### [What you have to do]
Retype exactly the lines below, starting with the line that contains "Task: Open replies on the 收工 post" and ending with the last line; leave out any pictures.

### [Records supplied]
-.-.-
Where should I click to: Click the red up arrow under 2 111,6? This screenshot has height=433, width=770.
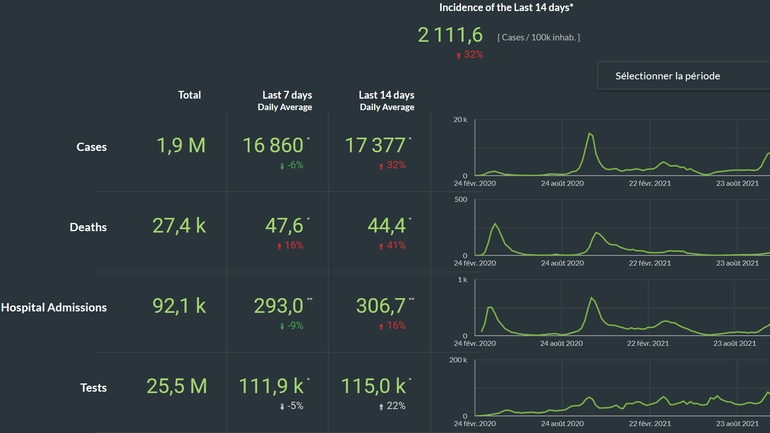click(459, 55)
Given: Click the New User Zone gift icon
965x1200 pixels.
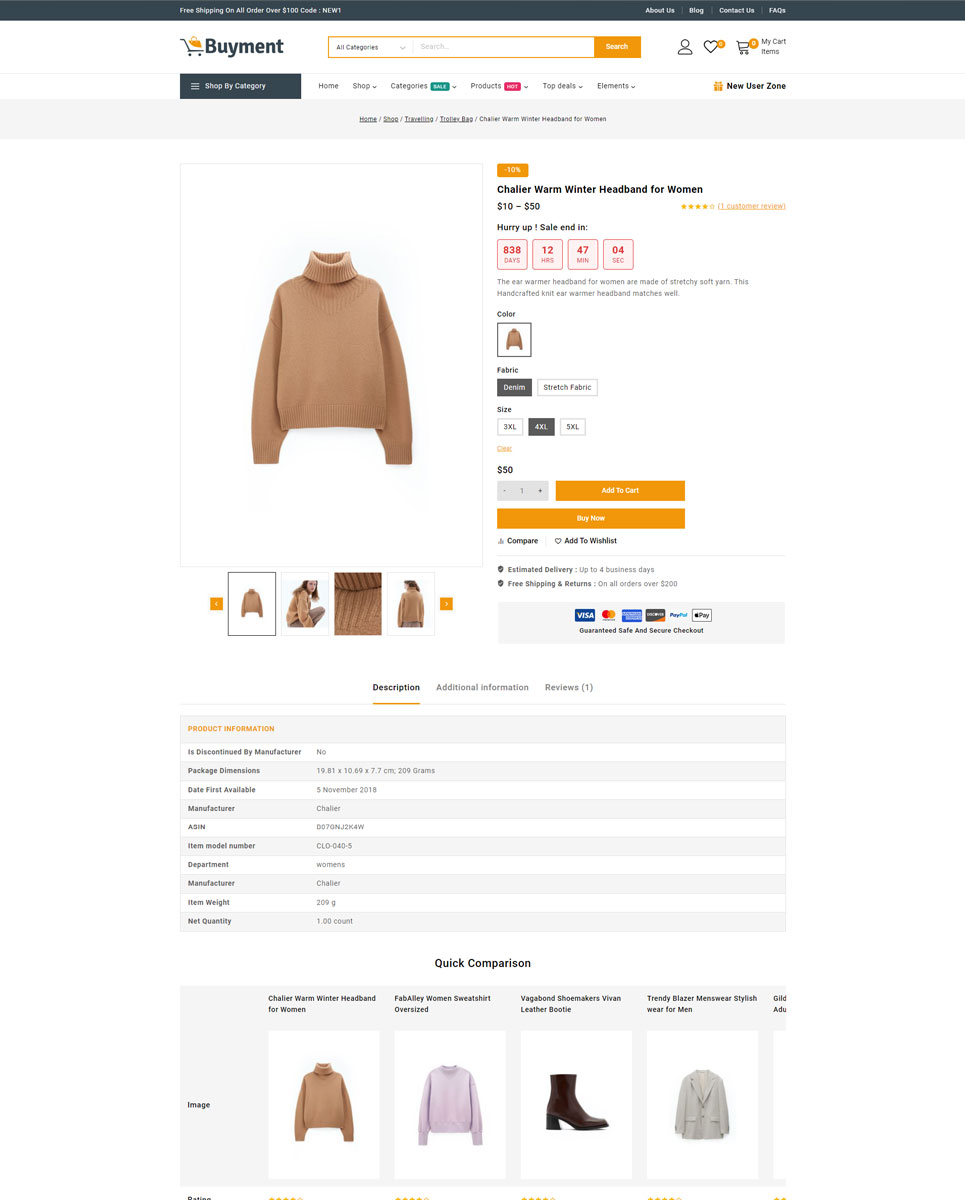Looking at the screenshot, I should click(x=718, y=86).
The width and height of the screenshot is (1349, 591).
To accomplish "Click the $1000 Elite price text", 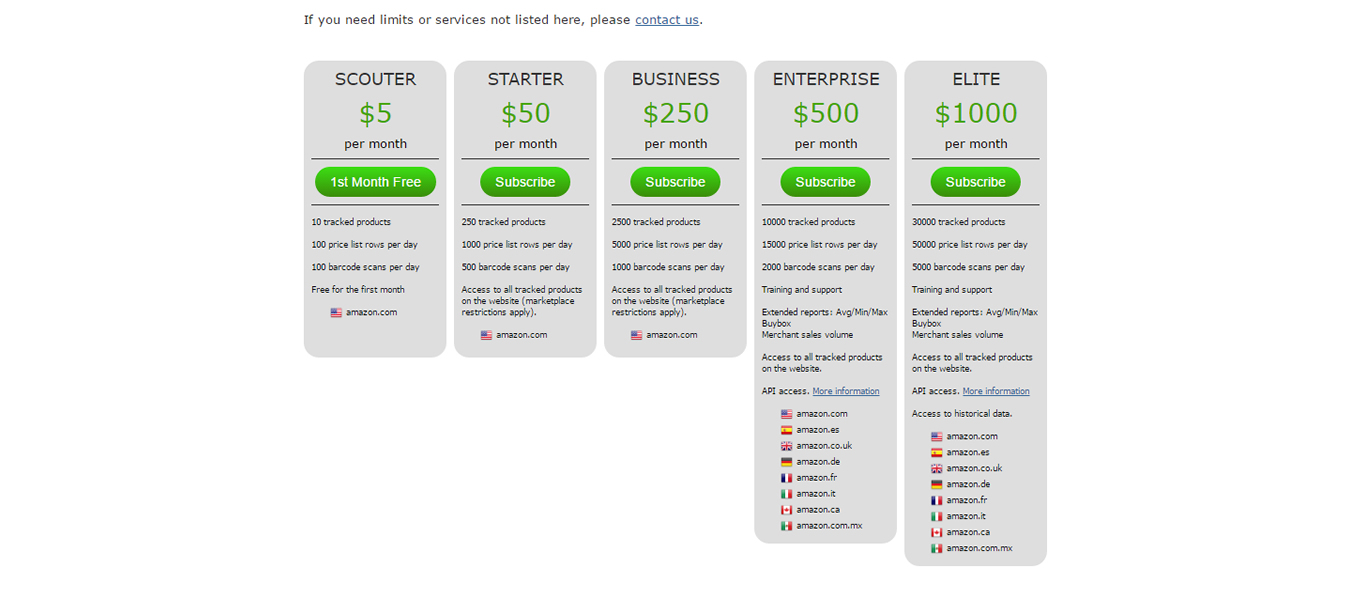I will click(976, 113).
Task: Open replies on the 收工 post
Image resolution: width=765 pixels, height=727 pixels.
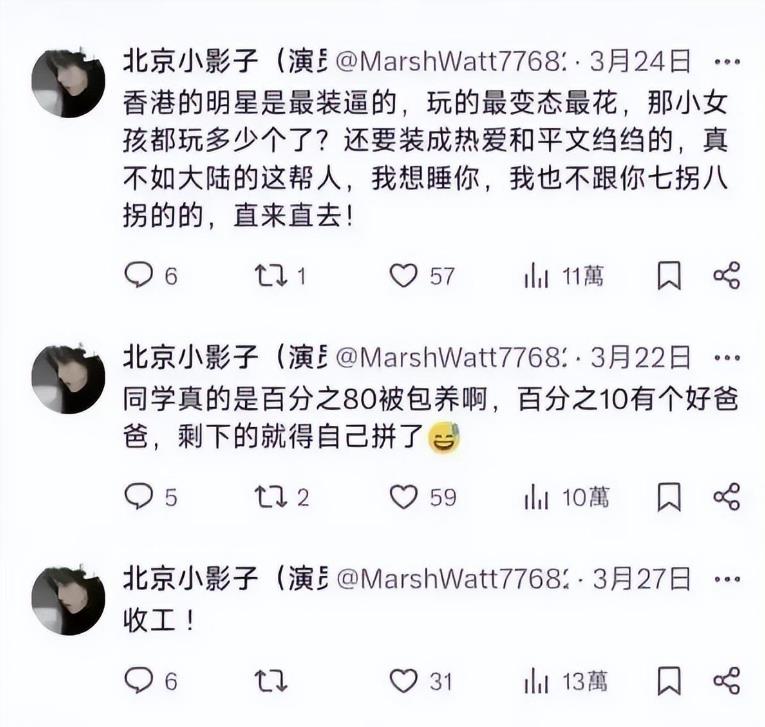Action: pyautogui.click(x=151, y=680)
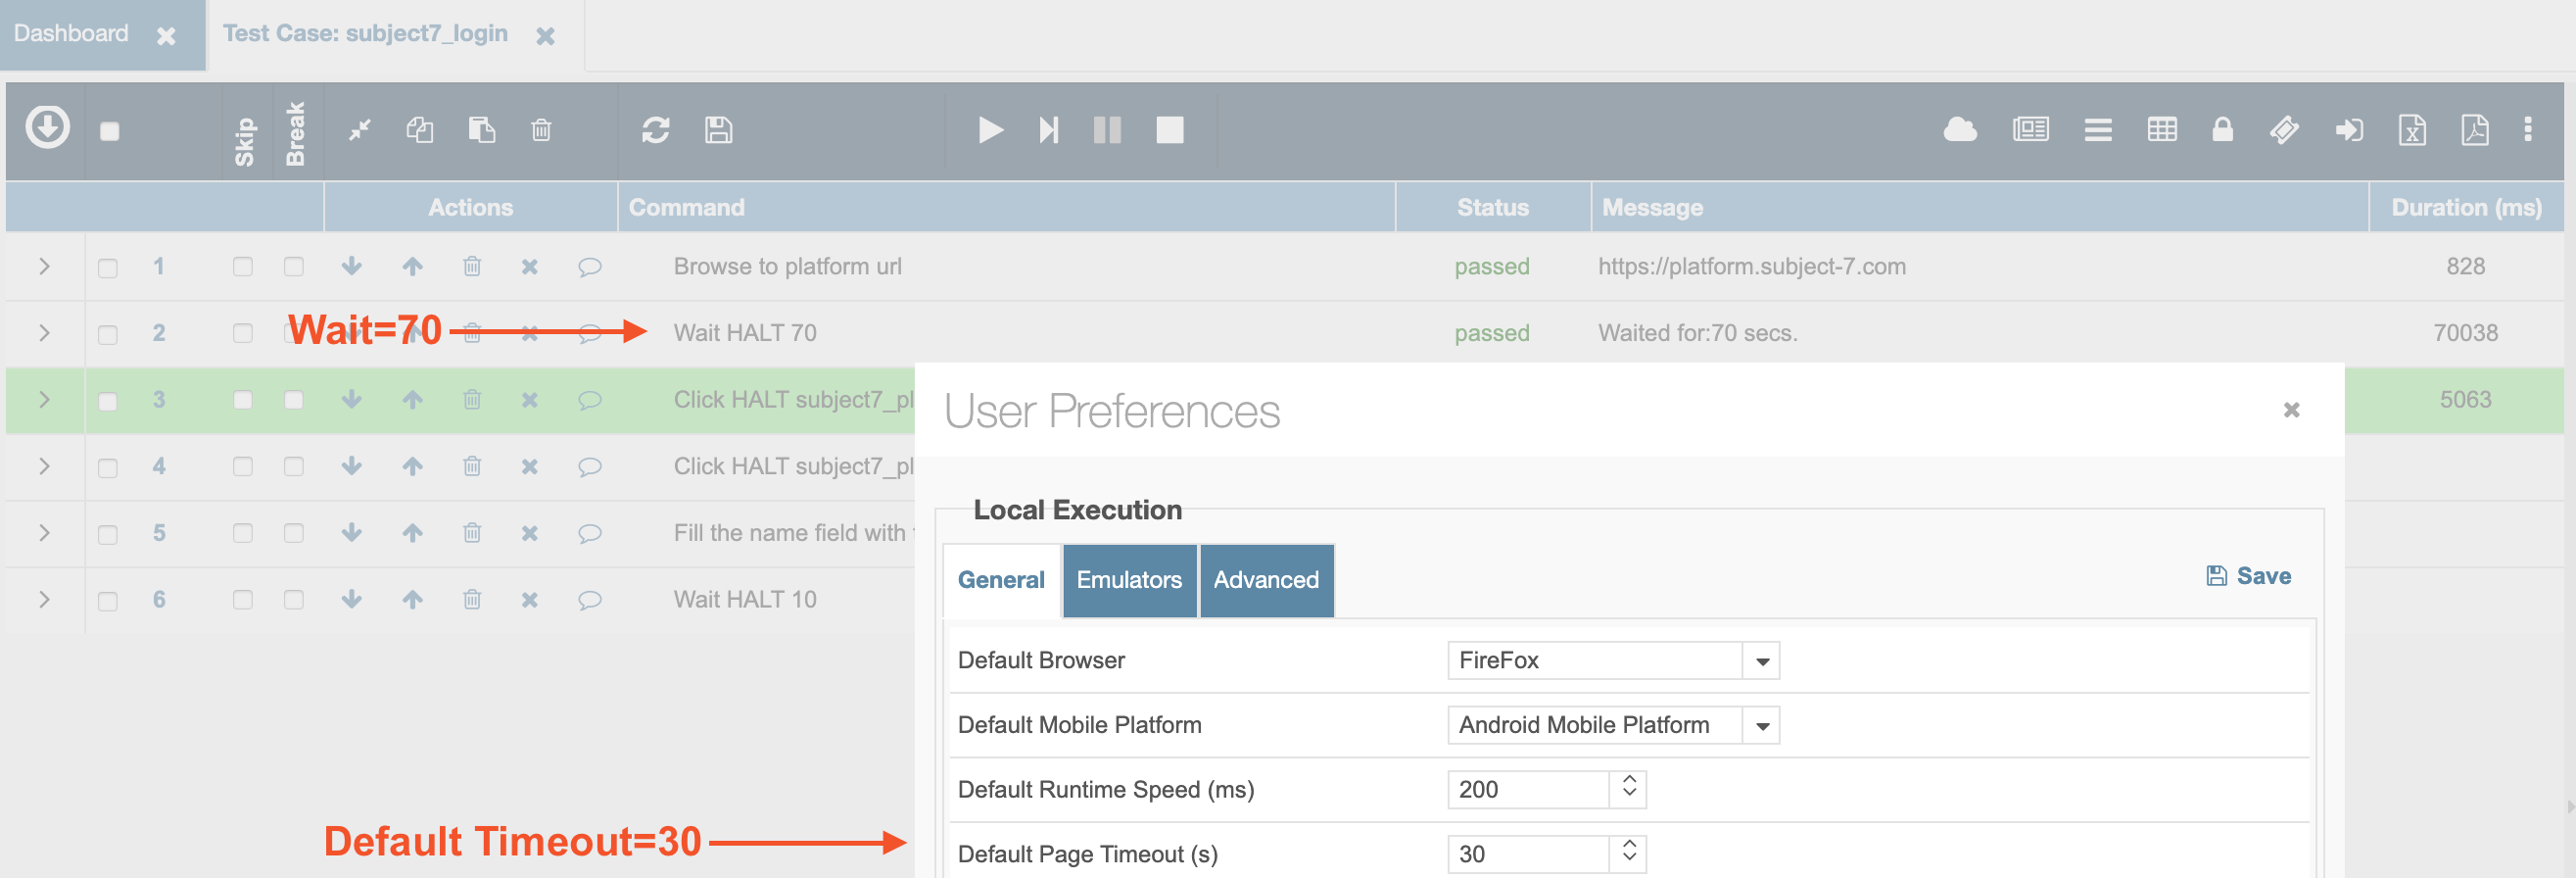Open the Default Browser dropdown

(x=1762, y=661)
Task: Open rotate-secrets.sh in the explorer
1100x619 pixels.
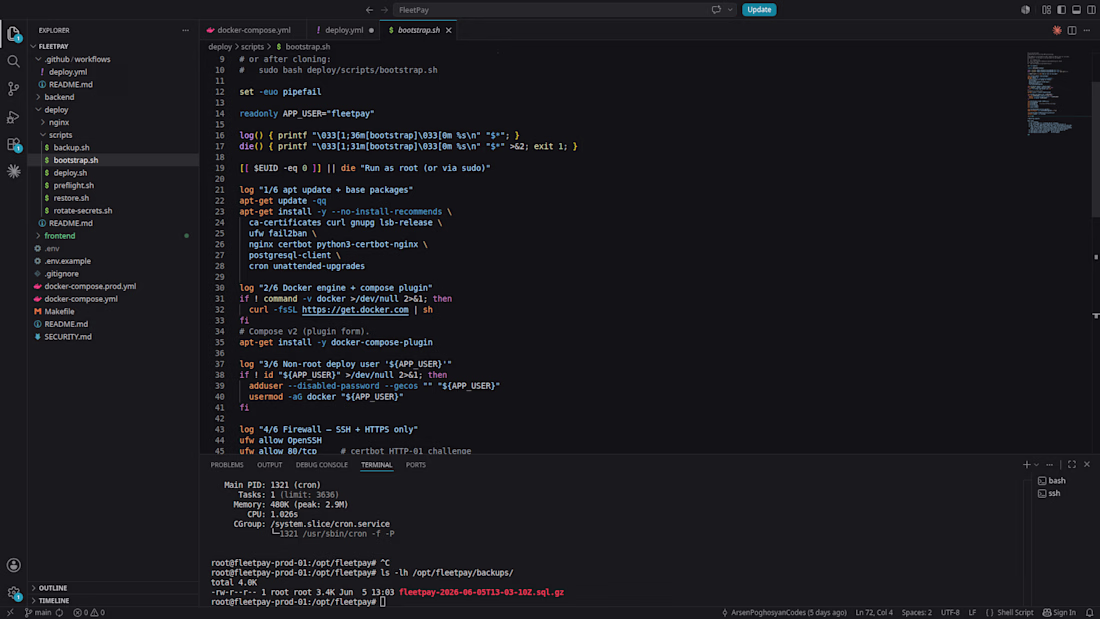Action: tap(83, 211)
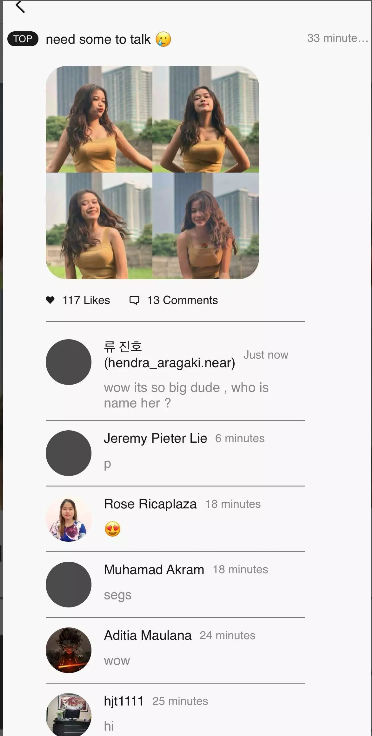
-.-.-
### [Exercise result]
Task: Open replies on the 收工 post
Image resolution: width=765 pixels, height=727 pixels.
Action: pyautogui.click(x=151, y=680)
Open the Default Browser dropdown

(x=1762, y=661)
Task: Open rotate-secrets.sh in the explorer
1100x619 pixels.
Action: tap(83, 211)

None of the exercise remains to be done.